1914 – Four of the seven district schools had book collections provided by the library. “The large increase in the number of patrons since the library was made free has been followed by the natural effect on the books and very many books should be replaced.” Annual circulation was 23,491 of which 60% was fiction, 14% non-fiction and 26% was children’s. Average daily loans totaled 78. Fines for the year totaled $103.38. “Maps showing the progress of the war have also been posted…” Report of the Librarian, Susan E. Archibald

1915 – 1,911 members borrowed 23,491 items from a collection of nearly 9,000 volumes.

1917 – “The librarian urges anyone interested in the welfare of Middlebury, to consider seriously whether it is not worth while to provide a library building where the work done for the young people and children shall compare favorably with that done in other towns in Vermont.” Annual Report of the Librarian
The Ladies’ Library Association collected 800 pounds of books and magazines for the troops overseas and displayed books, maps, and reports on the war. Posters urged conservation of food.

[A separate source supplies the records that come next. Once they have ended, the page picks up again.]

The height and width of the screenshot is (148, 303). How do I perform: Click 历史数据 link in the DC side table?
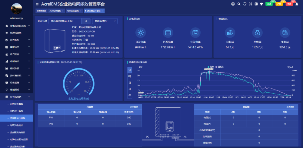pos(134,107)
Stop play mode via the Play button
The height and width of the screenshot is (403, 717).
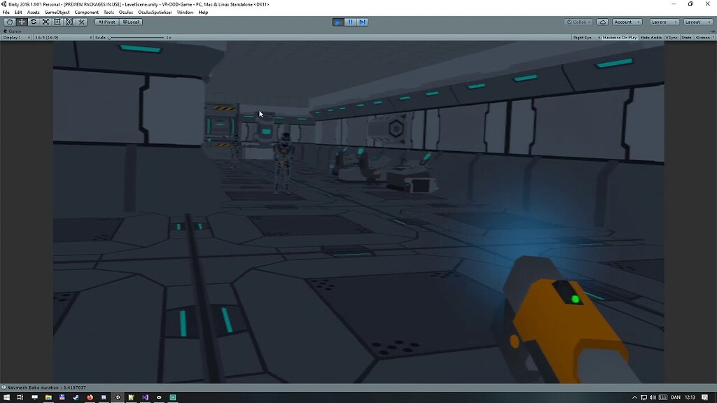[x=337, y=22]
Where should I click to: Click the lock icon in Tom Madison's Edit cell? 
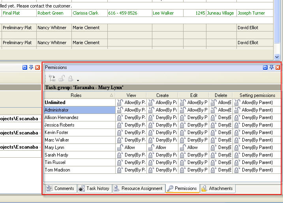[x=183, y=170]
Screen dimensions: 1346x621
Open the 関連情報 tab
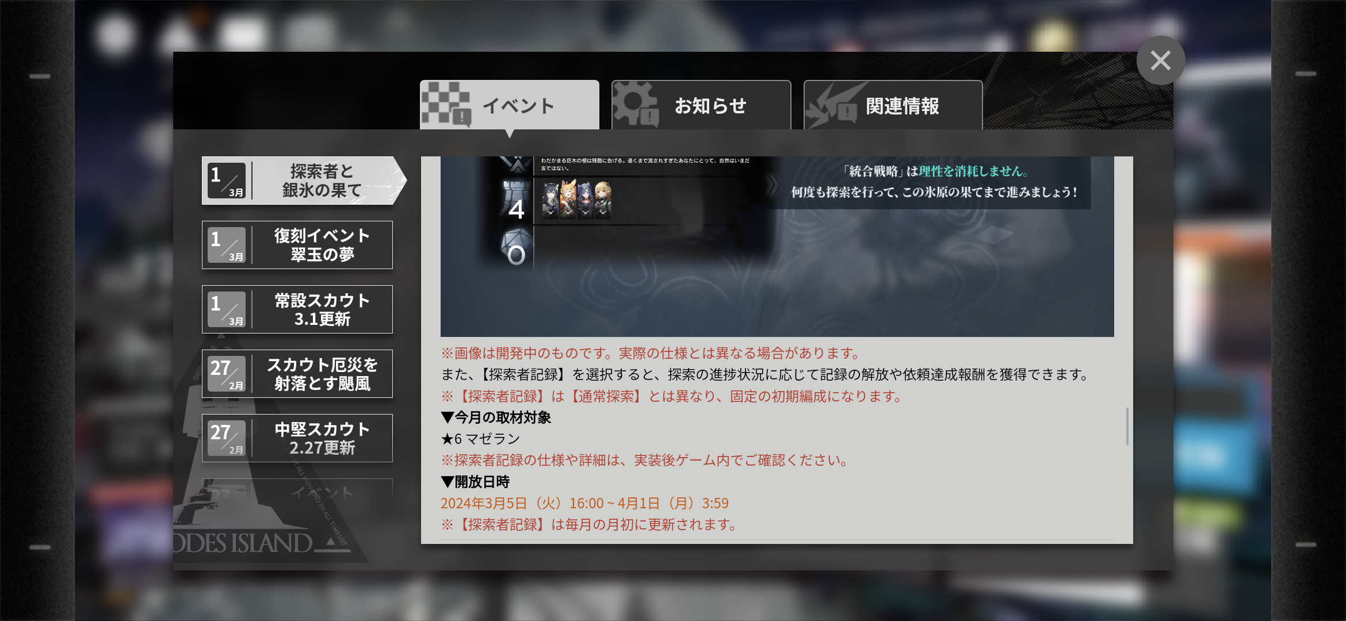[x=893, y=105]
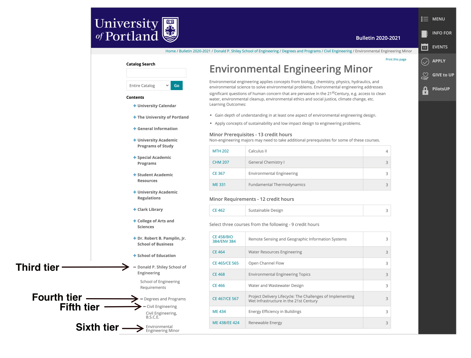Open the EVENTS calendar icon

pyautogui.click(x=425, y=47)
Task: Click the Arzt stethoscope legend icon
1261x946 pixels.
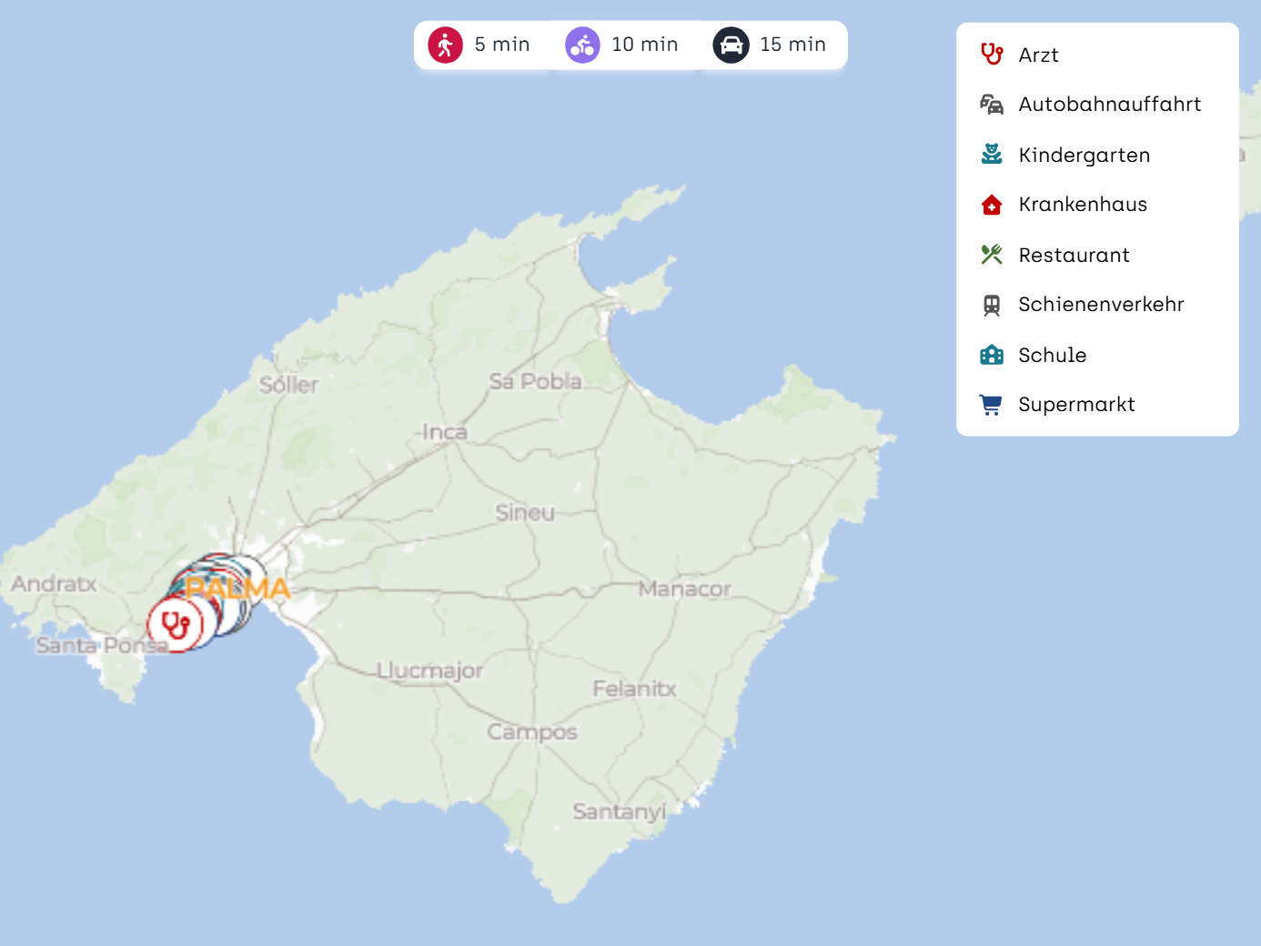Action: tap(992, 55)
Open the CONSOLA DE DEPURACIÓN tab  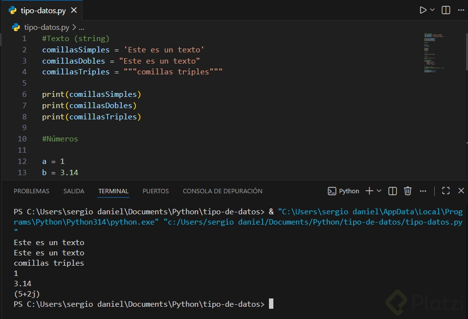point(223,191)
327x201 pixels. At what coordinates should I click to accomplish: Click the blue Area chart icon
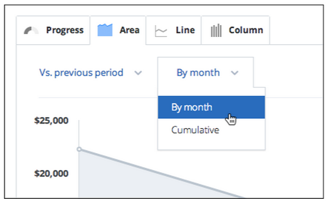[x=105, y=30]
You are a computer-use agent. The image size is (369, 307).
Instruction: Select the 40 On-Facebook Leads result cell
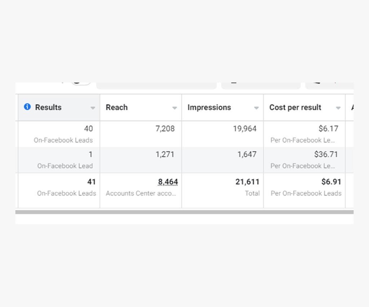pos(59,134)
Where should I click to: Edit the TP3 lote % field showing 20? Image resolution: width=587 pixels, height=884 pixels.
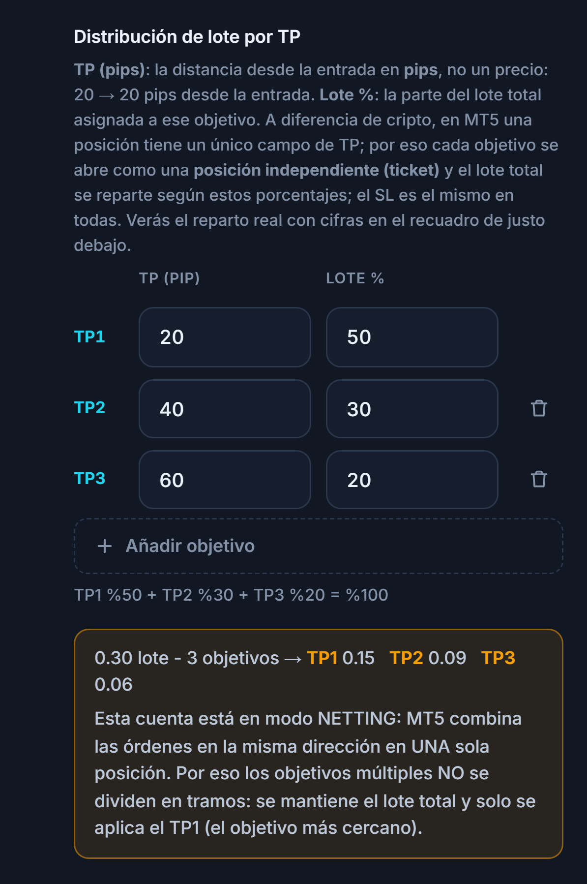tap(412, 480)
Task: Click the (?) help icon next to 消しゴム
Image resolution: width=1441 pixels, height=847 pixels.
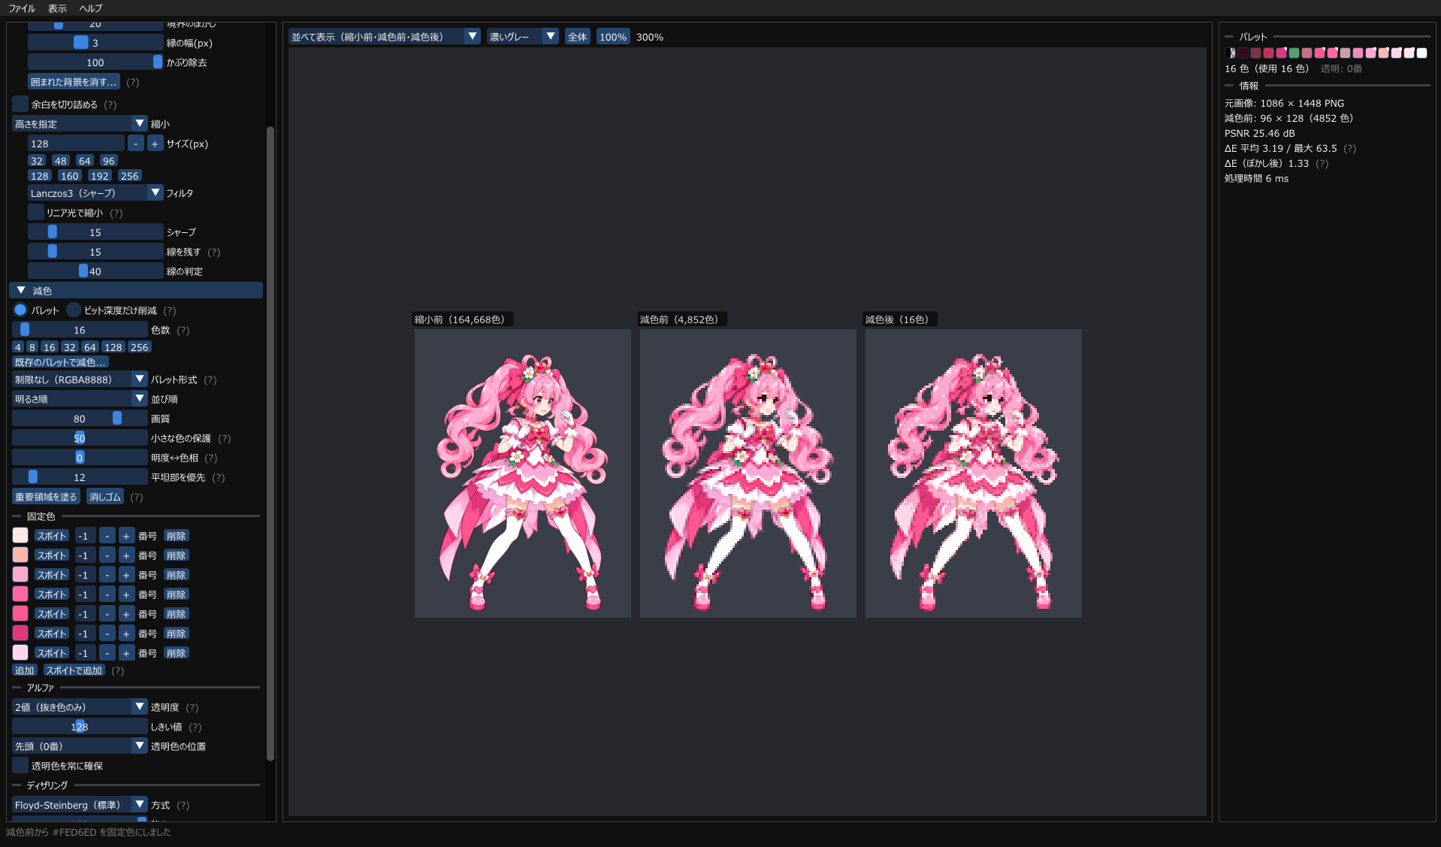Action: tap(137, 497)
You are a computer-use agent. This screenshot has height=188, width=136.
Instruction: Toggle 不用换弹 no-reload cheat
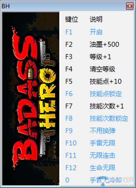pyautogui.click(x=103, y=131)
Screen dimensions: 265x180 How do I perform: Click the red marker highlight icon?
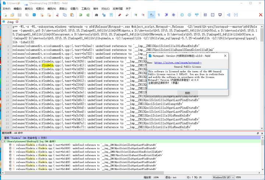119,15
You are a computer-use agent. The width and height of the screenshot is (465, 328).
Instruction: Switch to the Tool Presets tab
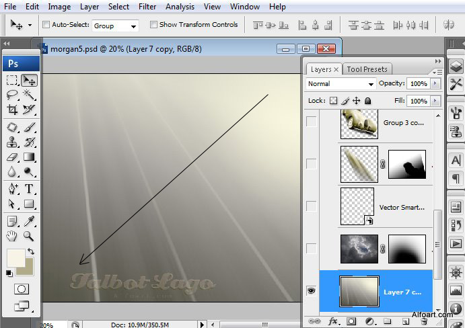367,69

1918 – The library closed in October due to the epidemic. A branch library was established in the home of Miss Sessions in East Middlebury.

1919 – “Did Library Help Win War?” “Who can say that the over-subscription made by the town in loans and Red Cross and other drives for relief, was not due, in part at least, to the awakening influence of the war books taken from the library?” Annual Report of the Librarian

Col. Silas Ilsley left $25,000 in his will to the town for the purpose of building a library; this was later augmented by a gift of $25,000 from his widow, Mrs. Ilsley

1920 – Miss Damon was appointed librarian.

1921 – The deed for the land was conveyed October 18, for $1 by Jesse Osborne.

1922 – “The library needs a typewriter. The printing of catalogue cards by hand is slow work and takes time that could be used to better advantage in some other branch of library work.” Annual Report of the Librarian (the 1923 Report stated that a typewriter was obtained)

1924 – The present building was completed at a cost of $54,000; it had 7,782 sq. ft. The dedication was held Thursday, September 25.

1925 – Vacation loans were extended for residents to borrow books when leaving town. Residents were asked to leave their post office address should there be a demand for these books.

1926 – Circulation at the East Middlebury Station was 1,914 with 209 new registrations

1928 – “..from a surplus of books sent in from outside of the state last year for Vermont library flood relief, books would be sent to Middlebury Library.” Minutes of the Ladies’ Library Association, September 27. Application cards were first printed. Broken windows, malfunctioning drains, and high coal prices were discussed.

1929 – At the annual meeting of the two boards, it was decided that the same amount as in 1928 be asked for at March meeting, i.e. 8% of the Grand List. Throughout the year the Ladies board met to select titles for purchase. A new janitor was hired to clean the building at 40 cents an hour. The front pillars were “defaced” and needed to be cleaned.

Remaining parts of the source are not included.